• _Work to be completed_:
Convert the lines below into a Markdown table with a Number column holding a running row number and a Line column holding each line, omitting blank lines.

======== Records to use ========

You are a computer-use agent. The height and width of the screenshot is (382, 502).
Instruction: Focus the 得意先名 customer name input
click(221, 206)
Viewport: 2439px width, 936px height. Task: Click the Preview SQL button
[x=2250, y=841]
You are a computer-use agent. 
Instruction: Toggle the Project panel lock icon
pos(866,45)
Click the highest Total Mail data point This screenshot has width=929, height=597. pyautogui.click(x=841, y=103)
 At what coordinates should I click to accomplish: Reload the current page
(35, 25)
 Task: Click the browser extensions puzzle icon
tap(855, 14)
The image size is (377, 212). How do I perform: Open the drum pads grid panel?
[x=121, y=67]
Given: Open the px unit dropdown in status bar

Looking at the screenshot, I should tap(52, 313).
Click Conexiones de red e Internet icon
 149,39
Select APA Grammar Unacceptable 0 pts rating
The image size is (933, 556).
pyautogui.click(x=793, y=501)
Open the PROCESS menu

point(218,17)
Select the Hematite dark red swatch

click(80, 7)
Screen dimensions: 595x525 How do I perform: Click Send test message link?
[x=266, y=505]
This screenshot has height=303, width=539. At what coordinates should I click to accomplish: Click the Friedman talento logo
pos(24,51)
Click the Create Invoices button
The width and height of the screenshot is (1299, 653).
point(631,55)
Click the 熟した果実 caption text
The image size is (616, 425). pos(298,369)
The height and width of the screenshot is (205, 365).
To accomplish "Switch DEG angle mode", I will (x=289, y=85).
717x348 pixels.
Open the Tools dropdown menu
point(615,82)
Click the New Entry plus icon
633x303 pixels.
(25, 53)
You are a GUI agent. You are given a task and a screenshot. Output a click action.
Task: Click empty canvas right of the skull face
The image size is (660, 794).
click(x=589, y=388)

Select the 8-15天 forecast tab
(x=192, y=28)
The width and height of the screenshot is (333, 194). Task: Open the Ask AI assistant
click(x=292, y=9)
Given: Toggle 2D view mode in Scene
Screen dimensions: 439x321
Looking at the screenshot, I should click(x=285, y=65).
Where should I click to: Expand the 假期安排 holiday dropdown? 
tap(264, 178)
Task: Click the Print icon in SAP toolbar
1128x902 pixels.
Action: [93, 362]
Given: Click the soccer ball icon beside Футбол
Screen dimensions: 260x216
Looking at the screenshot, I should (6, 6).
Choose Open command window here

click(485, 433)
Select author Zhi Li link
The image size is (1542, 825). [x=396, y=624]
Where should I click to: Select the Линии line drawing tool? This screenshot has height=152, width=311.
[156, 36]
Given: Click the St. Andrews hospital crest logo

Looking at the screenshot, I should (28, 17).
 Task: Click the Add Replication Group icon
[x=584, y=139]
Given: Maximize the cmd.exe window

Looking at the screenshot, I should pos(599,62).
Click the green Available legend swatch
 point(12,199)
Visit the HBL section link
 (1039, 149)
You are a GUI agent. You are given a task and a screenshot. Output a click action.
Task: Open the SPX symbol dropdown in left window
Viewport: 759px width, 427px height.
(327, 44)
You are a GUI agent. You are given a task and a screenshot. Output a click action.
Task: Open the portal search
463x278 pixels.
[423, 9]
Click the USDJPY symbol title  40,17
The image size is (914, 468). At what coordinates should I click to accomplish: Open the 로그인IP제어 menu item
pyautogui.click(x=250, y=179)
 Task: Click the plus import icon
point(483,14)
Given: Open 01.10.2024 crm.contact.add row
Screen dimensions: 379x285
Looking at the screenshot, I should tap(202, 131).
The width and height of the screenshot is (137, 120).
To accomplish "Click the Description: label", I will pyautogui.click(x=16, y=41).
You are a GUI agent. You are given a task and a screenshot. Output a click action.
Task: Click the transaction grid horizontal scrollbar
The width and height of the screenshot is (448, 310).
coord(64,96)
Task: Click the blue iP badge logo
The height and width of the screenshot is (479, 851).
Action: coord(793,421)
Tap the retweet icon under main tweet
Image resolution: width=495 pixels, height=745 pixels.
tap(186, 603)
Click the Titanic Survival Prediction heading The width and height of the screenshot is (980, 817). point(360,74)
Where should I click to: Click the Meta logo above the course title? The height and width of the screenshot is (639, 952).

========

• _Worked solution_:
| Number | Line |
|---|---|
| 1 | You are a computer-use agent. The height and width of the screenshot is (382, 502). |
| 2 | Instruction: Focus the 得意先名 customer name input |
| 3 | click(221, 206) |
| 4 | Viewport: 2439px width, 936px height. Task: Click the Preview SQL button |
| 5 | [x=2250, y=841] |
| 6 | You are a computer-use agent.  |
| 7 | Instruction: Toggle the Project panel lock icon |
| 8 | pos(866,45) |
| 9 | Click the highest Total Mail data point This screenshot has width=929, height=597. pyautogui.click(x=841, y=103) |
| 10 |  At what coordinates should I click to accomplish: Reload the current page |
| 11 | (35, 25) |
| 12 |  Task: Click the browser extensions puzzle icon |
| 13 | tap(855, 14) |
| 14 | The image size is (377, 212). How do I perform: Open the drum pads grid panel? |
| 15 | [x=121, y=67] |
| 16 | Given: Open the px unit dropdown in status bar |
| 17 | Looking at the screenshot, I should tap(52, 313). |
| 18 | Click Conexiones de red e Internet icon |
| 19 |  149,39 |
| 20 | Select APA Grammar Unacceptable 0 pts rating |
| 21 | The image size is (933, 556). |
| 22 | pyautogui.click(x=793, y=501) |
| 23 | Open the PROCESS menu |
| 24 | point(218,17) |
| 25 | Select the Hematite dark red swatch |
| 26 | click(80, 7) |
| 27 | Screen dimensions: 595x525 How do I perform: Click Send test message link? |
| 28 | [x=266, y=505] |
| 29 | This screenshot has height=303, width=539. At what coordinates should I click to accomplish: Click the Friedman talento logo |
| 30 | pos(24,51) |
| 31 | Click the Create Invoices button |
| 32 | The width and height of the screenshot is (1299, 653). |
| 33 | point(631,55) |
| 34 | Click the 熟した果実 caption text |
| 35 | The image size is (616, 425). pos(298,369) |
| 36 | The height and width of the screenshot is (205, 365). |
| 37 | To accomplish "Switch DEG angle mode", I will (x=289, y=85). |
| 38 | 717x348 pixels. |
| 39 | Open the Tools dropdown menu |
| 40 | point(615,82) |
| 41 | Click the New Entry plus icon |
| 42 | 633x303 pixels. |
| 43 | (25, 53) |
| 44 | You are a GUI agent. You are given a task and a screenshot. Output a click action. |
| 45 | Task: Click empty canvas right of the skull face |
| 46 | The image size is (660, 794). |
| 47 | click(x=589, y=388) |
| 48 | Select the 8-15天 forecast tab |
| 49 | (x=192, y=28) |
| 50 | The width and height of the screenshot is (333, 194). Task: Open the Ask AI assistant |
| 51 | click(x=292, y=9) |
| 52 | Given: Toggle 2D view mode in Scene |
| 53 | Screen dimensions: 439x321 |
| 54 | Looking at the screenshot, I should click(x=285, y=65). |
| 55 | Where should I click to: Expand the 假期安排 holiday dropdown?  |
| 56 | tap(264, 178) |
| 57 | Task: Click the Print icon in SAP toolbar |
| 58 | 1128x902 pixels. |
| 59 | Action: [93, 362] |
| 60 | Given: Click the soccer ball icon beside Футбол |
| 61 | Screen dimensions: 260x216 |
| 62 | Looking at the screenshot, I should (6, 6). |
| 63 | Choose Open command window here |
| 64 | click(485, 433) |
| 65 | Select author Zhi Li link |
| 66 | The image size is (1542, 825). [x=396, y=624] |
| 67 | Where should I click to: Select the Линии line drawing tool? This screenshot has height=152, width=311. |
| 68 | [156, 36] |
| 69 | Given: Click the St. Andrews hospital crest logo |
| 70 | Looking at the screenshot, I should (28, 17). |
| 71 |  Task: Click the Add Replication Group icon |
| 72 | [x=584, y=139] |
| 73 | Given: Maximize the cmd.exe window |
| 74 | Looking at the screenshot, I should pos(599,62). |
| 75 | Click the green Available legend swatch |
| 76 |  point(12,199) |
| 77 | Visit the HBL section link |
| 78 |  (1039, 149) |
| 79 | You are a GUI agent. You are given a task and a screenshot. Output a click action. |
| 80 | Task: Open the SPX symbol dropdown in left window |
| 81 | Viewport: 759px width, 427px height. |
| 82 | (327, 44) |
| 83 | You are a GUI agent. You are given a task and a screenshot. Output a click action. |
| 84 | Task: Open the portal search |
| 85 | 463x278 pixels. |
| 86 | [423, 9] |
| 87 | Click the USDJPY symbol title  40,17 |
| 88 | The image size is (914, 468). At what coordinates should I click to accomplish: Open the 로그인IP제어 menu item |
| 89 | pyautogui.click(x=250, y=179) |
| 90 |  Task: Click the plus import icon |
| 91 | point(483,14) |
| 92 | Given: Open 01.10.2024 crm.contact.add row |
| 93 | Screen dimensions: 379x285 |
| 94 | Looking at the screenshot, I should tap(202, 131). |
| 95 | The width and height of the screenshot is (137, 120). |
| 96 | To accomplish "Click the Description: label", I will pyautogui.click(x=16, y=41). |
| 97 | You are a GUI agent. You are given a task and a screenshot. Output a click action. |
| 98 | Task: Click the transaction grid horizontal scrollbar |
| 99 | The width and height of the screenshot is (448, 310). |
| 100 | coord(64,96) |
| 101 | Task: Click the blue iP badge logo |
| 102 | The height and width of the screenshot is (479, 851). |
| 103 | Action: coord(793,421) |
| 104 | Tap the retweet icon under main tweet |
| 105 | Image resolution: width=495 pixels, height=745 pixels. |
| 106 | tap(186, 603) |
| 107 | Click the Titanic Survival Prediction heading The width and height of the screenshot is (980, 817). point(360,74) |
| 108 | Where should I click to: Click the Meta logo above the course title? The height and width of the screenshot is (639, 952). |